Democrat James Thompson gets a hug from supporter Djuan Wash at the Murdock Theatre in Wichita, Kan., Tuesday, April, 11, 2017. (Photo: Travis Heying/The Wichita Eagle via AP)
Democrat James Thompson gets a hug from supporter Djuan Wash at the Murdock Theatre in Wichita, Kan., Tuesday, April, 11, 2017. (Photo: Travis Heying/The Wichita Eagle via AP)

The Estes campaign itself did not generate particular enthusiasm and came in for some light mockery over an ad featuring him in chest-high waders in a literal swamp, promising to drain the metaphorical one in Washington. His ads have focused more on reining in Washington excesses, while Thompson’s have focused on biography and the struggle to get out of poverty and to live as a member of the working class in Kansas.

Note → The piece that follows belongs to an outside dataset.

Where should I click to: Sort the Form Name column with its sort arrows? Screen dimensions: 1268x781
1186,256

National Republicans piled in to the race to save the seat after internal polling showed the margin of the contest to be too close for comfort. “I am personally reaching out to you today to help strengthen our House majority by electing Ron Estes in Kansas’ Fourth Congressional District,” House Speaker Paul Ryan wrote in an email appeal. “As a friend of Ron’s and as House Speaker, I can tell you that this is one of the most important House races in the country.”

Sen. Ted Cruz, R-Texas, stumped for Estes on Monday in Wichita, urging voters to take nine others to the polls with them and warning, “Our enemy right now is complacency.” Cruz, a former 2016 presidential candidate, beat Trump in the Kansas Republican presidential primary caucus last year.

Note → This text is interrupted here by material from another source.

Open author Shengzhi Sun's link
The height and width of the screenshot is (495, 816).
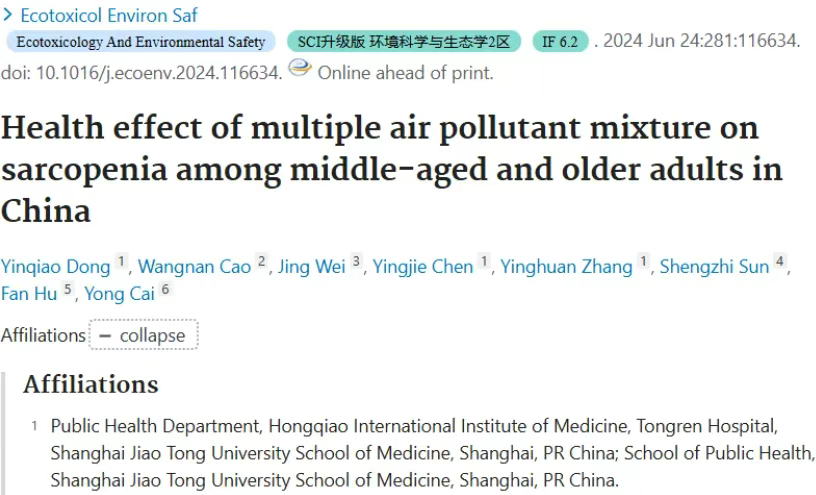[715, 266]
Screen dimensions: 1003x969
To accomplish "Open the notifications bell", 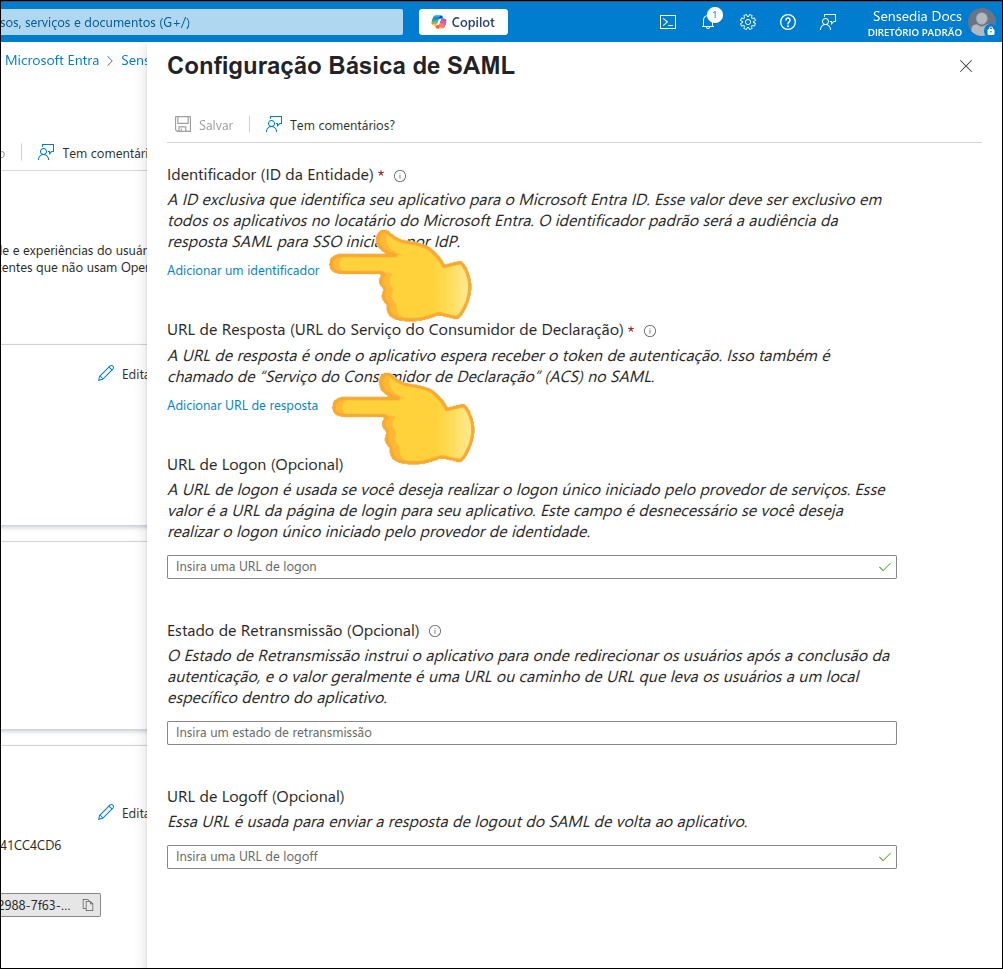I will [x=708, y=21].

Vice President Mike Pence recorded a robocall over the weekend. So did President Trump, speaking out on a one-minute, five-second robocall that went out to tens of thousands of likely GOP voters Monday.

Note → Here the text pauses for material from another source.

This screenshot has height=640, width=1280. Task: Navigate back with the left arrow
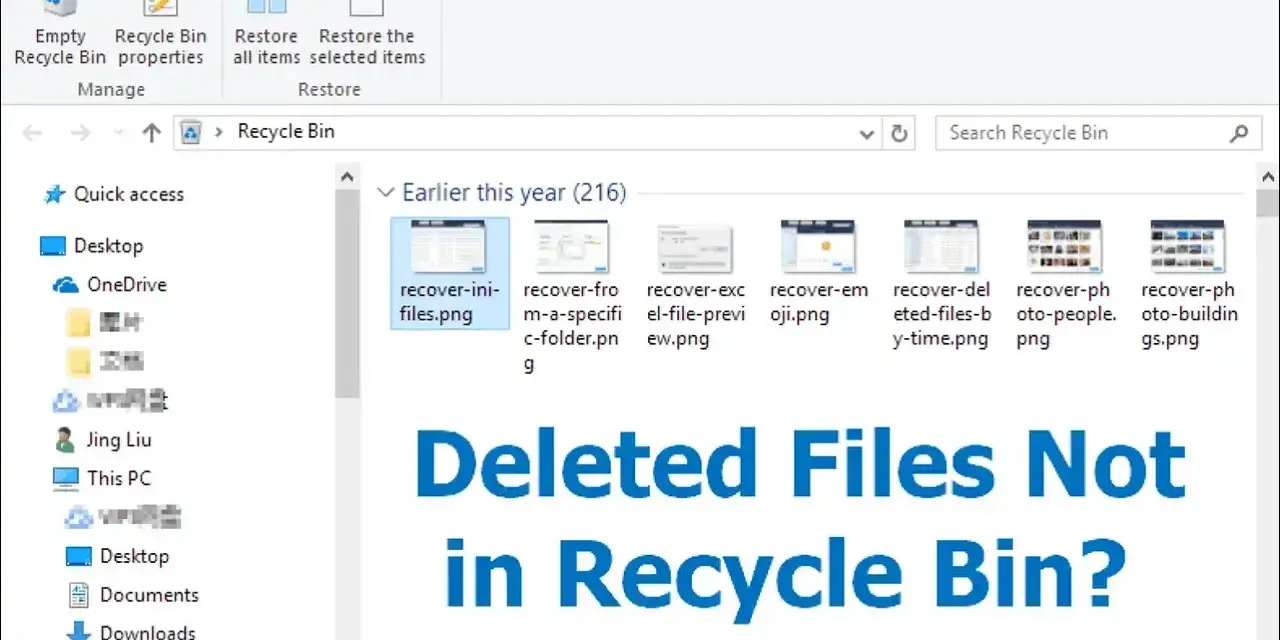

“I have something big to tell you. … On Tuesday, Republican Ron Estes needs your vote and needs it badly,” Trump said in the recording.

“Ron is a conservative leader who’s going to work with me to make America great again. We’re going to do things really great for our country. Our country needs help. Ron is going to be helping us, big league. … This is an important election.”

On Tuesday, he followed up with a tweet:

Though Trump is polling at roughly 40 percent nationally, his support remains strong in solidly Republican areas as well as among party members.

“People here still like Trump,” Thompson told the Washington Post. “It’s not been a referendum on him. It’s a referendum on the failed Republican leadership in the state. People don’t want these policies taken to the national level.”

That hasn’t stopped Thompson from allying himself with the anti-Trump resistance in no uncertain terms, tweeting out the hashtag #resistance in thanks to the local anti-Trump Indivisible group that has been organizing on his behalf.

Thompson’s message has focused on working-class families, veterans, the Constitution and the need for a political change.

An earlier, much less high-powered Trump team effort to buoy a candidate in the state fell flat in February, when White House-backed Alan Cobb failed to make it out of the GOP special election primary. Sam Clovis, the one-time Trump campaign co-chair, had sent a letter supporting Cobb to the 126 state party delegates who would pick a candidate, and Trump social media guru Dan Scavino tweeted on his behalf. Cobb also had strong ties to the Kochs, as the former Kansas director of Americans for Prosperity and a one-time lobbyist for Koch Industries.

In the end, Estes’ long tenure in the district and history of winning office statewide made the difference.

Early voter turnout was low but had a disproportionately high share of Democrats, given the district’s historic GOP tilt, and helped lift Thompson on Election Day.

Thompson raised a quarter of a million dollars in the final days of the race, much of it in small-dollar donations via liberal fundraising sites.

On Monday, the Democratic Congressional Campaign Committee, which had been staying away from the contest, entered the race to do last-minute live calls to 25,000 households.